Individual daily and individual mean scores for dermal irritation following 4 -hour exposure required for EEC labelling regulations

Skin reactions	Reading (h)	Individual Scores ¿ Rabbit Number and Sex (Bodyweight Kg)
		146 Male (2.64)	147 Female  (2.69)	162 Female  (2.63)
Erythema/eschar formation	24	4	4	4
	48	4	4	4
	72	4	4	2
Total		12	12	10
Mean Score		4.0+	4.0+	3.3+
Oedema formation	24	3	21	2
	48	2	1	1
	72	2	1	2
Total		7	3	5
Mean Score		2.3+	1.0	1.7

+ = positive criterion

Applicant's summary and conclusion

Interpretation of results:

Category 2 (irritant) based on GHS criteria

Conclusions:

The test material produced a primary irritation index of 5.5 and was classified as a severe irritant to rabbit skin according to the Draize classification scheme. No corrosive effects were noted.
The test material was also classified as irritant according to EEC labeling regulations. The symbol "Xi" and risk phrase R38 "IRRITATING TO SKIN" are therefore required.

Executive summary:

A study was performed to assess the irritancy potential of the test material to the skin of the New Zealand White rabbit. The method used followed that described in the OECD Guidelines for Testing of Chemicals (1981) No. 404 "Acute Dermal Irritation/Corrosion" referenced as Method B4 in Commission Directive 84/449/EEC (which constitutes Annex V of Council Directive 67/548/EEC.

The results may be used as basis for classification and labelling under Annex VI of Council Directive 67/548/EEC (as adapted to technical progress by Commission Directive 83/467/EEC).

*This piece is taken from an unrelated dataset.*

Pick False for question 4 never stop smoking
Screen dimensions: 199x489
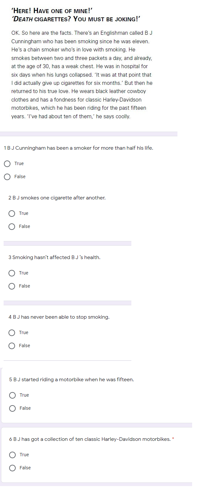pos(12,346)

A single 4 -hour, semi-occluded application of the test material to the intact skin of three rabbits produced severe erythema and very slight to moderate oedema. Other adverse skin reactions noted were small areas of white-colored necrosis, well-defined erythema surrounding scabs, hardened light brown-coloured scab, thickening of the skin, crust formation and reduced re-growth of fur.

The test material produced a primary irritation index of 5.5 and was classified as a severe irritant to rabbit skin according to the Draize classification scheme. No corrosive effects were noted.

The test material was also classified as irritant according to EEC labeling regulations. The symbol "Xi" and risk phrase R38 "IRRITATING TO SKIN" are therefore required.